- _Document passage_:

begin

I think Occupy Wall Street lacked only two things to be a “successful”, Influential and probably very disruptive movement. It lacked a cohesive, well articulated vision and it lacked a charismatic leader. With those two additions it may have reached the tipping point for social change. The Tea Party was almost there, and the Trump supporters are almost there, but they have no articulated goals. The Tea Party and Trump supporters will not start a social revolution of significant change because revolutions are brought about by young people with energy and purpose, not old people who are trying to return to a past that never existed in the first place.
“The Tea Party was almost there, and the Trump supporters are almost there”
Radical right-wing extremists, being tools of corporatist totalitarians, do not militate for progressive social change. And it is not possible for you to be unaware of that.

end

- _Objectives_:
1. In the passage on Occupy Wall Street, reproduce the part that opens with the words containing "Radical right-wing extremists, being" and closes with "unaware of that.", switching "corporatist totalitarians" to "corporate oligarchs".
2. Pick up the passage on Occupy Wall Street after its final sentence and keep it going.

- _Material supplied_:
begin

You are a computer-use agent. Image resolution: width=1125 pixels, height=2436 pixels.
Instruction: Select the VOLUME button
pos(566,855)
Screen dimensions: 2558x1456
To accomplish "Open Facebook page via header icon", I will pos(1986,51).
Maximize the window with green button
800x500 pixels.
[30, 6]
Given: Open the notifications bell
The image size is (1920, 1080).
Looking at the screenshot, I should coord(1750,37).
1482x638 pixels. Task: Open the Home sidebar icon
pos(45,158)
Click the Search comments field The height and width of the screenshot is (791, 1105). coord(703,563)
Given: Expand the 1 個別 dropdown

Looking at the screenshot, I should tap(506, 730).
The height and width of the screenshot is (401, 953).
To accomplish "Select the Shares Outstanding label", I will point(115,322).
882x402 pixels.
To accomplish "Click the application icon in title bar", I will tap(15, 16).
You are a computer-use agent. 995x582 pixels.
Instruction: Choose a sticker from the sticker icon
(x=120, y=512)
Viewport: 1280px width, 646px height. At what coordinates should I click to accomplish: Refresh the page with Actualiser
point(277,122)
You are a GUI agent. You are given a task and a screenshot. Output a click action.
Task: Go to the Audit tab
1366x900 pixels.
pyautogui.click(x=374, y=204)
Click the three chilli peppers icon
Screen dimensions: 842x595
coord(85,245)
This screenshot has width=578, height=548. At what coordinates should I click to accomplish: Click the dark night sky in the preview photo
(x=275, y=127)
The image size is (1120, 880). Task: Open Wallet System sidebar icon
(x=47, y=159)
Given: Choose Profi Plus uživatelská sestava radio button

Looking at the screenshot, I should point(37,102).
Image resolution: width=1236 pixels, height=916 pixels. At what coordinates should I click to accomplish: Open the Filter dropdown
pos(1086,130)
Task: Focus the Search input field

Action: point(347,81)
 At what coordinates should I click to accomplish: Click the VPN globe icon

end

- _Results for each task_:
1.
Radical right-wing extremists, being tools of corporate oligarchs, do not militate for progressive social change. And it is not possible for you to be unaware of that.

2.
Let me formulate another theory of revolution; that of a series of seemingly minor missteps/overreactions from which there is no going back to an old social contract. Of course, there are preconditions to a revolution: the major one is the mass realization that you need one.
Let me arbitrarily describe the steps that led to the French revolution, and indulge me, I am not a historian.
1. The country is bankrupted by wars, the treasury is empty and the king needs to levy new taxes (This was before the time that he could print money out of thin air). He convenes the national assembly of the three main states: clergy, nobility, and the third state.
2. No sooner does the assembly convene, that it becomes clear that the king is going to get more that what he narrowly bargained for. The thing is, he was so out of touch with the rest of society that he had no idea what was brewing down there.
3. He calls the army to Paris to dissolve the national assembly.
4. The population gets the wind of it, attacks the Bastille, and in the heat of it, beheads the commander of the fortress.
At that point, the battle lines are drawn and there is no going back.
The right to own property is a key human right. The strength of property rights is a metric used by all systems that attempt to measure freedom.
It was completely absent from the Soviet Union and Maoist China, not exactly beacons of freedom.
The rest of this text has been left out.